Reproduce, word for word, the rows from the line with "Task: Click the numbered" up to and including the line with "click(x=146, y=136)".

- _Data for processing_
◆ ◆ ◆ ◆ ◆

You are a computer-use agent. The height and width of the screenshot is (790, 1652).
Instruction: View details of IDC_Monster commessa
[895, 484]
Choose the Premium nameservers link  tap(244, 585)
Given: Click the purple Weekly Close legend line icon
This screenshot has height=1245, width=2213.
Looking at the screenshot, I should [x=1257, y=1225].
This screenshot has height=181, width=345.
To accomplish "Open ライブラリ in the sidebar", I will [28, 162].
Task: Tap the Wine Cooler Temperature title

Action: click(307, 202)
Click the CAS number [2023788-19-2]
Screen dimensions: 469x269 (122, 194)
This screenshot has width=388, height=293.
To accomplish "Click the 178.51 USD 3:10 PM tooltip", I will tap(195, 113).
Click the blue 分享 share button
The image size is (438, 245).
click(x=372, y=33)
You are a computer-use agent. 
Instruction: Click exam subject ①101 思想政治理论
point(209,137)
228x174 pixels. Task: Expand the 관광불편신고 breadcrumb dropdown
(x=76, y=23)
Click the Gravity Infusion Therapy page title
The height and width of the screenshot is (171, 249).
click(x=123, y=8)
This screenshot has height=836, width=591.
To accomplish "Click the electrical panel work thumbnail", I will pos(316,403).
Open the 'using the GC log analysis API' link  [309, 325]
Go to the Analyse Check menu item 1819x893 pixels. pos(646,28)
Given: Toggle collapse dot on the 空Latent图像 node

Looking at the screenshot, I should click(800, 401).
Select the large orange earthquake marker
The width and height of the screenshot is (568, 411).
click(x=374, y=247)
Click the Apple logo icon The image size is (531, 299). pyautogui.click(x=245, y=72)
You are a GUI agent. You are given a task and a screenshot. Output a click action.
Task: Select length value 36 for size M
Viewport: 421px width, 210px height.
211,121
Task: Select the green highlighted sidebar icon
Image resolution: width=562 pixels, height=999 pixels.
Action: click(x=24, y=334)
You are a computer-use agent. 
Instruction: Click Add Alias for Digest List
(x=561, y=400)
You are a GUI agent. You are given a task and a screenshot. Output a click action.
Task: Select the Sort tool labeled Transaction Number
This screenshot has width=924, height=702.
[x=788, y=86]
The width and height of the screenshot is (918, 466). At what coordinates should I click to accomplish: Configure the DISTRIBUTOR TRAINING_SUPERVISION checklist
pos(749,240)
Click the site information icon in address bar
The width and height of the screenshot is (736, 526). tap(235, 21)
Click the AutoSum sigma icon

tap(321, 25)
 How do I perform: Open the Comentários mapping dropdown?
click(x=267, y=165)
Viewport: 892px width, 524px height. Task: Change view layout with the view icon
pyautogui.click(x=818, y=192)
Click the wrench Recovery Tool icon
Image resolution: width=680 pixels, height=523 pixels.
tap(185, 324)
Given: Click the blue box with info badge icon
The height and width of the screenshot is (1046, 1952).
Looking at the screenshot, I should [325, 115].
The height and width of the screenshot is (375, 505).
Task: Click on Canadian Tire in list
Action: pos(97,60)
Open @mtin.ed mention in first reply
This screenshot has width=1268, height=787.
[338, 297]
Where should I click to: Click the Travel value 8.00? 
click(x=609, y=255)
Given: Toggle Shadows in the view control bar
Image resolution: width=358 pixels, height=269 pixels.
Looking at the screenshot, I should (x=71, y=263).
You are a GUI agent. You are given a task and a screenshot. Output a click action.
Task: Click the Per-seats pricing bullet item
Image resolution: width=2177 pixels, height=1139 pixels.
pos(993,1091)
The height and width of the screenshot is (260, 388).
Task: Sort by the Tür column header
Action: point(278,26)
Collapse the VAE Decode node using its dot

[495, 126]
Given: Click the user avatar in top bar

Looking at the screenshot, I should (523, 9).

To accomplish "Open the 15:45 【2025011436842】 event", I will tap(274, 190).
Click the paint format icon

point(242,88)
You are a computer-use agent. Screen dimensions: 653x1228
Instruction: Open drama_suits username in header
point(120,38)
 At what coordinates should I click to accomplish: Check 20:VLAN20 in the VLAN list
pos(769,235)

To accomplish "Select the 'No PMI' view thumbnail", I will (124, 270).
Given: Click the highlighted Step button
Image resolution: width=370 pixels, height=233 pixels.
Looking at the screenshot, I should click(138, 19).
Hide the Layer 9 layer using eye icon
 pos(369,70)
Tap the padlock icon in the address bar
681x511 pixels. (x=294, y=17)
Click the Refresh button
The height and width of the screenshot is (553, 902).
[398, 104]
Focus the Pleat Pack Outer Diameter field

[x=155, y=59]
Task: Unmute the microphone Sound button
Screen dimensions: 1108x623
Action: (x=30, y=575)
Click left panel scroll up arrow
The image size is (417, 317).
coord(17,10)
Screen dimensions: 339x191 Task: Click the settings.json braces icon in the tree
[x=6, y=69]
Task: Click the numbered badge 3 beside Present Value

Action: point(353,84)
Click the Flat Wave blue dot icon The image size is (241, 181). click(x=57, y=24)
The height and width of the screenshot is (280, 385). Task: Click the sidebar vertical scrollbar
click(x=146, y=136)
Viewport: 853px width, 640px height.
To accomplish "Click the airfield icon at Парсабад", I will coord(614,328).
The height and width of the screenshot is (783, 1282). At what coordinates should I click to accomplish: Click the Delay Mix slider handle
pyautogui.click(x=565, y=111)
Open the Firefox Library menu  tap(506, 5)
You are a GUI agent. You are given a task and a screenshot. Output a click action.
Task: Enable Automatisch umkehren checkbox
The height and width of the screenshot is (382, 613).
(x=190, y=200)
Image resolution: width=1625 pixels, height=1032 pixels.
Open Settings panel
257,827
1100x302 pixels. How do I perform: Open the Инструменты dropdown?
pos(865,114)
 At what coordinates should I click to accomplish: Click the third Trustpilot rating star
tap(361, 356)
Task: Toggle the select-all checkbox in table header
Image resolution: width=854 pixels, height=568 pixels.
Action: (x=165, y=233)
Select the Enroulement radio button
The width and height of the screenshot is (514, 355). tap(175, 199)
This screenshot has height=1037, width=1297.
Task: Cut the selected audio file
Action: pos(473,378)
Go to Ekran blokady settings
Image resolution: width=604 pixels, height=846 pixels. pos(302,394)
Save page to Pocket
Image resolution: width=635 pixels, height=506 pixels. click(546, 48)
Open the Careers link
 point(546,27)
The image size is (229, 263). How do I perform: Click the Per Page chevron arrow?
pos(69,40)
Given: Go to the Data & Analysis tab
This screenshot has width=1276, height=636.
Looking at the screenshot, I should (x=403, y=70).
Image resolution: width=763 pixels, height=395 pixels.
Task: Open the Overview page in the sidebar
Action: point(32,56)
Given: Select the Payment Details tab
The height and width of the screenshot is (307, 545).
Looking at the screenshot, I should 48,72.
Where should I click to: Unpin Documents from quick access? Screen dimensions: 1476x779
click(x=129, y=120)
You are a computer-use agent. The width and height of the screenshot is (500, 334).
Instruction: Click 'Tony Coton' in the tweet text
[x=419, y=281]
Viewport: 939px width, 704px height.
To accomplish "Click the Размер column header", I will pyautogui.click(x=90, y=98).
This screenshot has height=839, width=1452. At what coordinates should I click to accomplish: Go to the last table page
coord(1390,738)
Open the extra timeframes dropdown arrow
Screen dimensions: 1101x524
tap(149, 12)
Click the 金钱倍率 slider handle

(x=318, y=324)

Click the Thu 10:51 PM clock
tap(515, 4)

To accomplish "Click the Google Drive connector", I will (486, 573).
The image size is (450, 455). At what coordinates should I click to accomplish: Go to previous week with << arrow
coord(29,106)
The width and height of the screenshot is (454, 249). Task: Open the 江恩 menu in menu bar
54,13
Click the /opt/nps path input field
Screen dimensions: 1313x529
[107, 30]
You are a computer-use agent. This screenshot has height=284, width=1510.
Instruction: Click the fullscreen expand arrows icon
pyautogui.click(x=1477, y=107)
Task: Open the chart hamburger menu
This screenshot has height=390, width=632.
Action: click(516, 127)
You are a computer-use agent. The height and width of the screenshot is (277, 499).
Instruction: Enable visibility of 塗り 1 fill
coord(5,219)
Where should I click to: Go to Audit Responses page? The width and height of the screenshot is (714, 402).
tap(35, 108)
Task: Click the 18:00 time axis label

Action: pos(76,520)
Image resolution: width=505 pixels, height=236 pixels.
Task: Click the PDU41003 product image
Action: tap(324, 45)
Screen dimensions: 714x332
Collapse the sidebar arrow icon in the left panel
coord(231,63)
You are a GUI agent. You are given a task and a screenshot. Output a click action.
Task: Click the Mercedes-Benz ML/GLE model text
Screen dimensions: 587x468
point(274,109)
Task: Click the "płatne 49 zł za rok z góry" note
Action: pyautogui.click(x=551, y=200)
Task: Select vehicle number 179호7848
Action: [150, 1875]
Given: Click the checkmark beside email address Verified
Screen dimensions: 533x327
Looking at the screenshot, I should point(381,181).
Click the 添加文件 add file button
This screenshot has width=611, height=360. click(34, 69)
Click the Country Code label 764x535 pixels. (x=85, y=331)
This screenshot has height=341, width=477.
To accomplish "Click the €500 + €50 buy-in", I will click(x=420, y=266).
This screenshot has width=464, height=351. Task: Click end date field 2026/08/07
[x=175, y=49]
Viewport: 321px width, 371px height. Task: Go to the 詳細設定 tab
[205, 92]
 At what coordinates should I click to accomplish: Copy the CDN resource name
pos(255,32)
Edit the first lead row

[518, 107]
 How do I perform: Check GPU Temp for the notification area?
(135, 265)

◆ ◆ ◆ ◆ ◆

- _Exercise response_
Task: Click the numbered badge 3 beside Present Value

Action: point(353,84)
Click the Flat Wave blue dot icon The image size is (241, 181). click(x=57, y=24)
The height and width of the screenshot is (280, 385). Task: Click the sidebar vertical scrollbar
click(x=146, y=136)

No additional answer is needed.